Als Jo seinen Mantel ausgezogen hatte, bewunderte er jedes eingehend. Es wirkte etwas, als erkenne er jedes Winkelchen auf den Bildern wieder. Seine Augen strahlten. Während Jo meine Wohnung betrachtete, schaute ich ihn mir gründlich an. Nein, er wirkte wirklich nicht wie ein Stadtstreicher. Sein Körper wirkte trotz der zerschlissenen Kleider durchtrainiert und athletisch. Seine Hände waren gepflegt. Er konnte einfach kein gewöhnlicher Stadtstreicher sein.

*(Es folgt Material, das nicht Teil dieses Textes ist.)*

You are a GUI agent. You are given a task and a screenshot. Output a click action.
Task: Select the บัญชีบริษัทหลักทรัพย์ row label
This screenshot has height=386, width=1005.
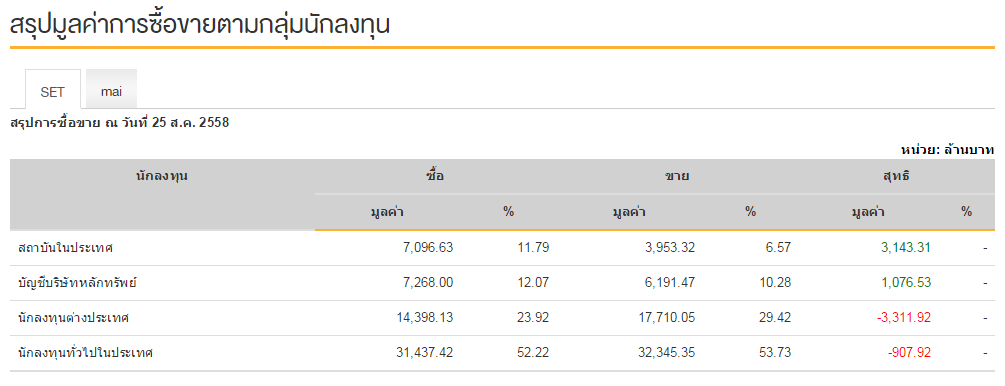(x=78, y=283)
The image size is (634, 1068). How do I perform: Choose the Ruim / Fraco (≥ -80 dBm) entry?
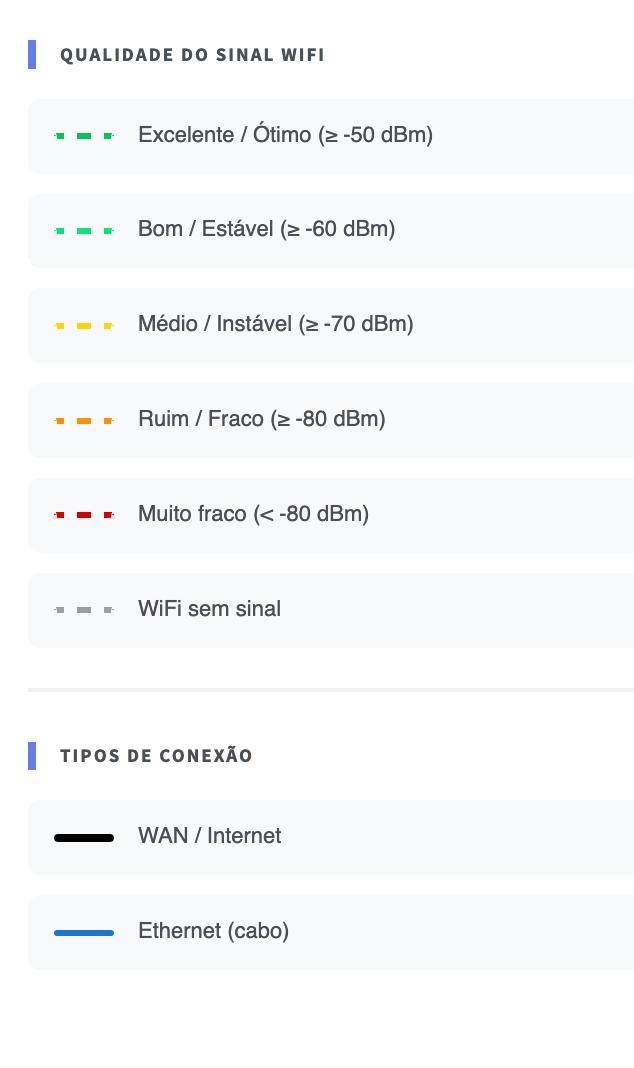261,419
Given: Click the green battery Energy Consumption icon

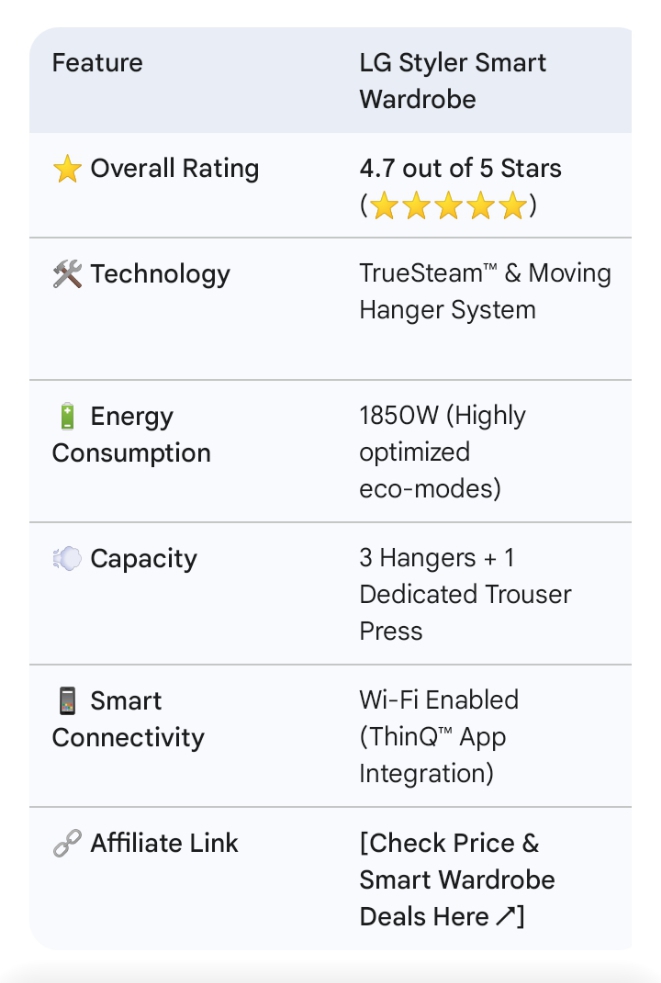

Ich organisierte ein Paar Hausschuhe für ihn. Nach einem weiteren Blick auf ihn, gestand ich mir schweren Herzens ein, dass er ausgesprochen gut aussah. Wenn so ein Mann meine Hilfe brauchte, dann musste er einfach etwas sehr schlimmes erlebt haben, um so zu leben, wie er jetzt lebte. Anders konnte ich mir das nicht erklären. Solche Männer verabredeten sich in der Regel nicht mit mir. Ich wurde von solchen Männern eher übersehen. Allein, dass er mich für seine Hilfe auserkoren hatte, machte ihn zu etwas Besonderem und interessant.
Ich hatte Parkett legen lassen. Dadurch fühlte ich mich irgendwie naturverbundener. Eigentlich träumte ich von einem kleinen Blockhaus mit einem kleinen verwinkelten Garten. Mehr würde ich mir eh nie leisten können. Dachte ich damals.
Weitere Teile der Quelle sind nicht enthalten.